Commissioner Richard Ross said Starbucks employees called 911 to say the men were trespassing. He said officers were told that the men had come in and asked to use the restroom but were denied because they hadn't bought anything, as he said is company policy. He said they then refused to leave.
Ross, who is black, said police asked the men to leave three times but they refused. They were then arrested, but later released after the company elected not to prosecute. He said the officers "did absolutely nothing wrong" and were professional in their conduct toward the two men but "got the opposite back." He did not mention the man who said he was meeting with the other two men.
"As an African American male, I am very aware of implicit bias; we are committed to fair and unbiased policing," Ross said.
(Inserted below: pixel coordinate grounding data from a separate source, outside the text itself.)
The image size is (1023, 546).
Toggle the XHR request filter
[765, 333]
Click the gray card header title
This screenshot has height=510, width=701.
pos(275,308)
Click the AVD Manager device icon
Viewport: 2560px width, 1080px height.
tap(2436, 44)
But, he added, "If a business calls and they say that 'someone is here that I no longer wish to be in my business,' [officers] now have a legal obligation to carry out their duties, and they did just that."
Starbucks posted an apology on Twitter on Saturday, saying the company was "disappointed this led to an arrest" and was reviewing its policies.
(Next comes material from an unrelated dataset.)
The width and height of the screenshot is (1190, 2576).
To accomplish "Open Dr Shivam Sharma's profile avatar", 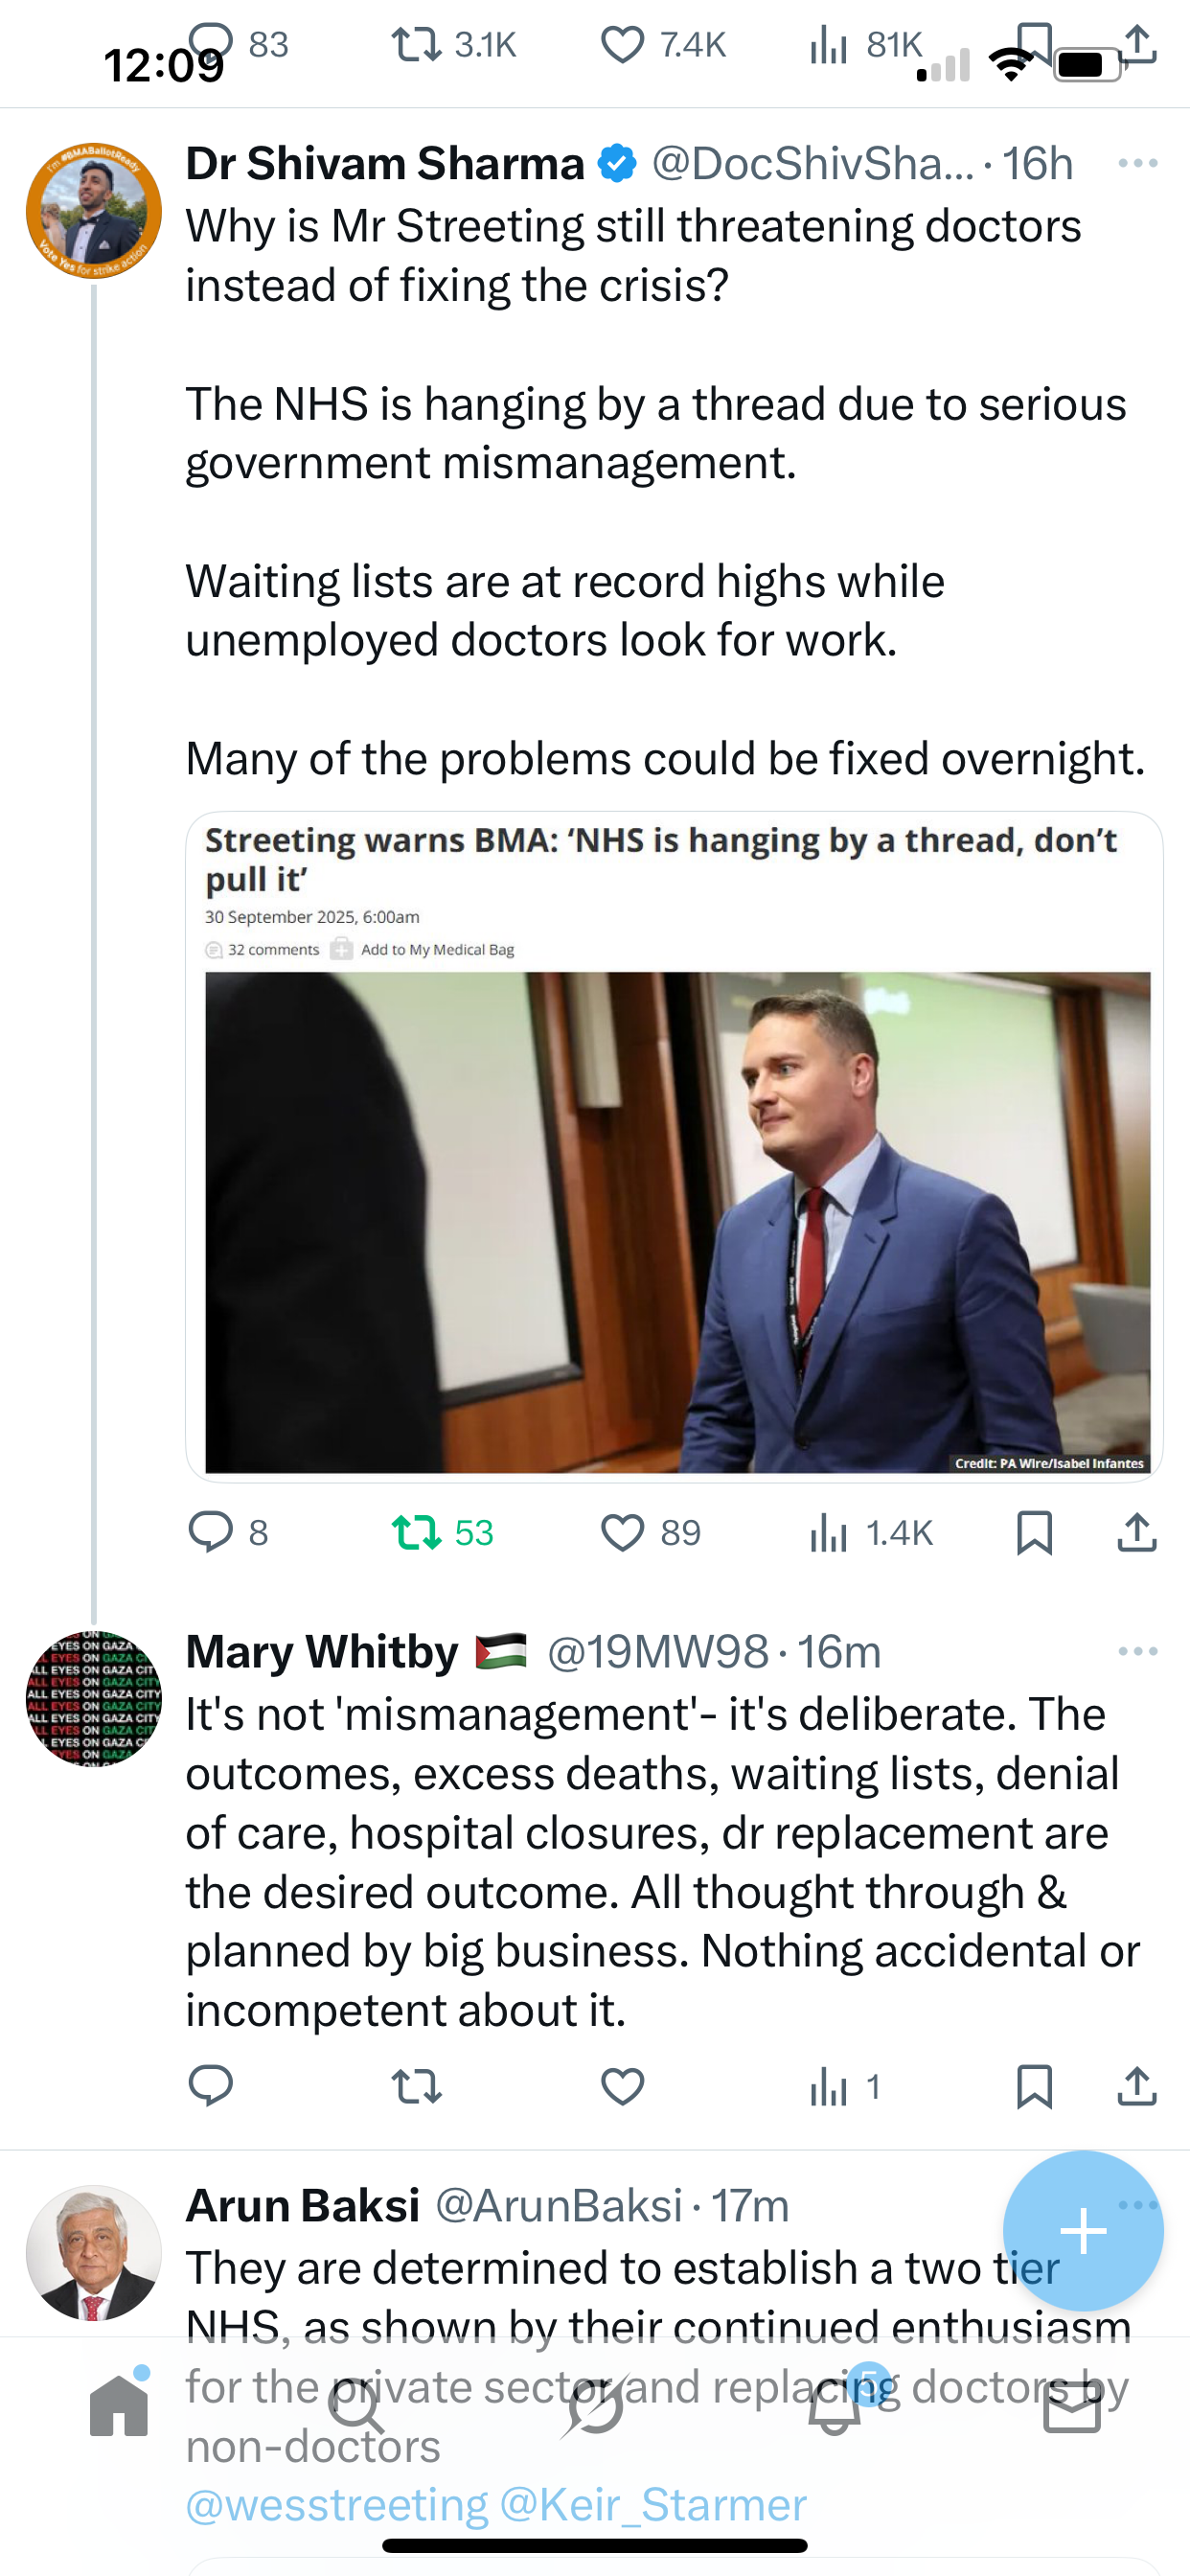I will pyautogui.click(x=94, y=210).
"We take these matters seriously and clearly have more work to do when it comes to how we handle incidents in our store," the company said in a statement Saturday afternoon.
Later Saturday, Starbucks Chief Executive Kevin Johnson said that the company had launched an investigation into what he called "a disheartening situation."
"Regretfully, our practices and training led to a bad outcome — the basis for the call to the Philadelphia Police Department was wrong," Johnson said in a statement. "Our store manager never intended for these men to be arrested and this should never have escalated as it did."
He said that Starbucks planned to further train employees "to better know when police assistance is warranted" and would hold a company-wide meeting in the coming week to discuss next steps. Johnson also said that he hoped to meet with the two men and apologize personally.
Ross said he doesn't patronize Starbucks but recalled an incident from a few years ago in which a uniformed sergeant was denied access to a Starbucks bathroom, "so they are at least consistent in their policy."
Mayor Jim Kenney said he asked the city Commission on Human Relations to examine the company's policies and procedures, "including the extent of, or need for, implicit bias training for its employees."
"I am heartbroken to see Philadelphia in the headlines for an incident that — at least based on what we know at this point — appears to exemplify what racial discrimination looks like in 2018," Kenney said in a statement.
Kenney said a review promised by police of policies in similar situations "is fully warranted given the unfortunate outcome of this event, particularly at a time when our criminal justice reform efforts are focused on avoiding needless incarcerations."
Attorney Lauren Wimmer told the Philadelphia Inquirer that the men, whom she did not identify, are commercial real estate professionals and were meeting with the another man to discuss business. She identified herself as a friend of the man they were meeting with.
A spokesman for the district attorney's office said the two black men were released "because of lack of evidence" that a crime had been committed, but declined further comment, citing a police investigation.
8:25 p.m.: This article was updated with a statement from Starbucks Chief Executive Kevin Johnson.